→ TASKS TO COMPLETE
1. Please echo the part of the 1980s architecture article that opens with the words containing "1980s Lost &" and closes with "to Lake View.".
2. Condense the paragraph of the 1980s architecture article that begins "Few cities in the world" into a single shorter sentence that keeps its main facts.

=== EXCERPTED TEXT ===

1980s Lost & (Found) III: Office & Retail
by Patrick Steffes

Serhii Chrucky, 2020

Few cities in the world have more books devoted to their architectural history than Chicago. A notable omission, however, is research and books that explore buildings outside the central city and Chicago City limits. Glaringly, Chicago’s suburbs and the state of Illinois have never been included in a comprehensive survey or publication of architecture and design.

This is the third article in a Forgotten Chicago series on Lost & Found 1980s architecture and design. The first article on 1980s Lost buildings and interiors was published in 2018, followed in 2019 with our second article. As of this writing Forgotten Chicago is also undertaking an exhaustive survey of extant Postmodern buildings, primarily residential, from Chicago’s Near North Side to Lake View.

Realty & Building, 1984; entrance fountain in rendering no longer extant

For over 15 years, Forgotten Chicago has been researching, exploring and documenting Chicagoland’s built environment, with an ongoing emphasis on often-overlooked buildings in both Chicago and its little-studied suburbs. Our research includes reviewing over 95,000 pages of the non-digitized and non-indexed pages of The Economist / Realty & Building, Chicagoland’s premier real estate for more than 110 years. Published from 1888 to 2003, there is arguably no greater single source of Chicago area development history from the nineteenth centurey to the early twenty first century.

Serhii Chrucky, 2020

The epitome of forgotten 1980s design, the Catholic Order of Foresters headquarters building was built for a fraternal benefit society based in Naperville, Illinois. Announced in 1983 and completed the following year,1 its headquarters building was well publicized at the time of its construction but is utterly unknown today.

=== SOURCE INFORMATION ===

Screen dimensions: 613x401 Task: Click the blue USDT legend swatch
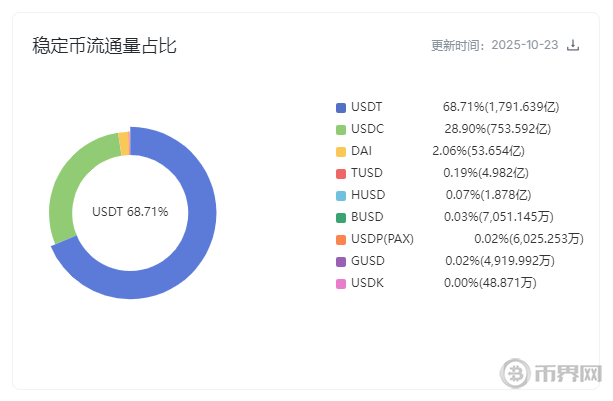click(341, 107)
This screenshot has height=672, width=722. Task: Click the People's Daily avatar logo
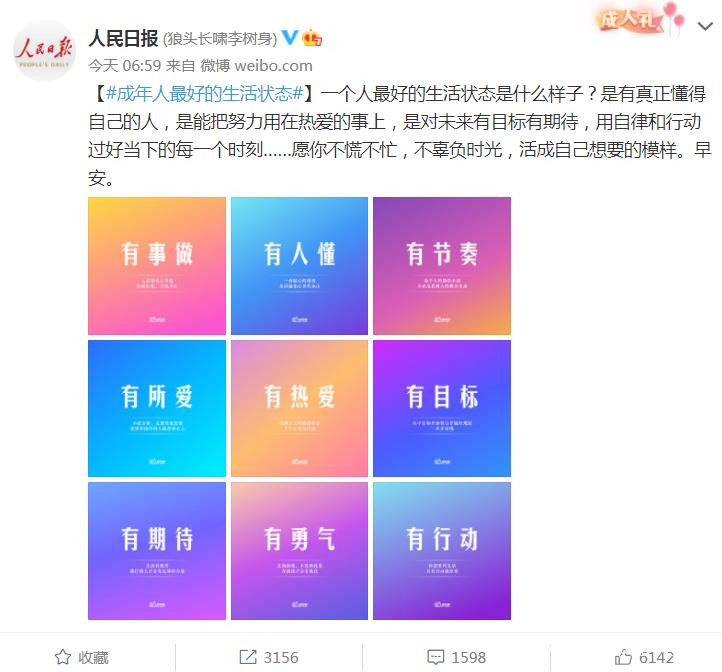(44, 50)
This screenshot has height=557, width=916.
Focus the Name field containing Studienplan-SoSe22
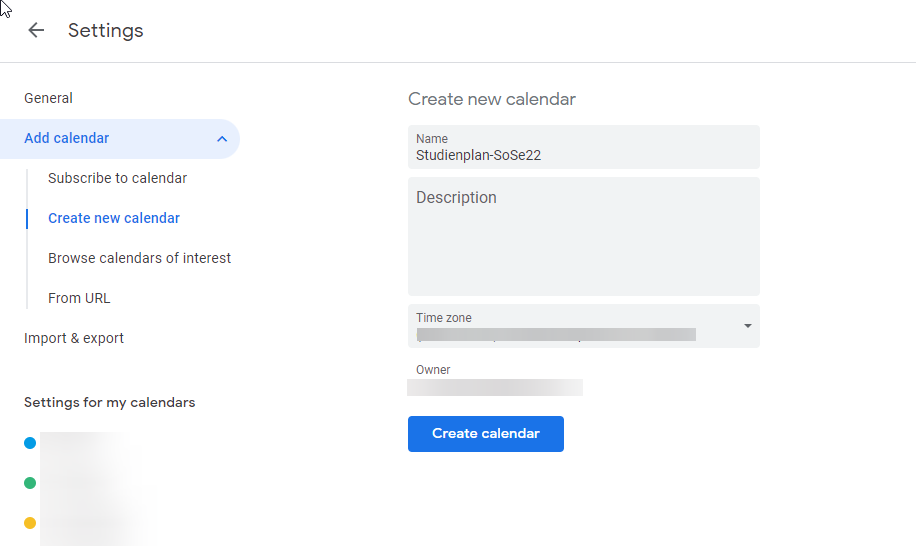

===

→ TASK RESPONSES
1.
1980s Lost & (Found) III: Office & Retail
by Patrick Steffes

Serhii Chrucky, 2020

Few cities in the world have more books devoted to their architectural history than Chicago. A notable omission, however, is research and books that explore buildings outside the central city and Chicago City limits. Glaringly, Chicago’s suburbs and the state of Illinois have never been included in a comprehensive survey or publication of architecture and design.

This is the third article in a Forgotten Chicago series on Lost & Found 1980s architecture and design. The first article on 1980s Lost buildings and interiors was published in 2018, followed in 2019 with our second article. As of this writing Forgotten Chicago is also undertaking an exhaustive survey of extant Postmodern buildings, primarily residential, from Chicago’s Near North Side to Lake View.

2. Chicago's architectural history fills many books, but buildings outside the central city and city limits remain little researched, and no comprehensive survey or publication has ever covered the architecture and design of Chicago's suburbs or the state of Illinois.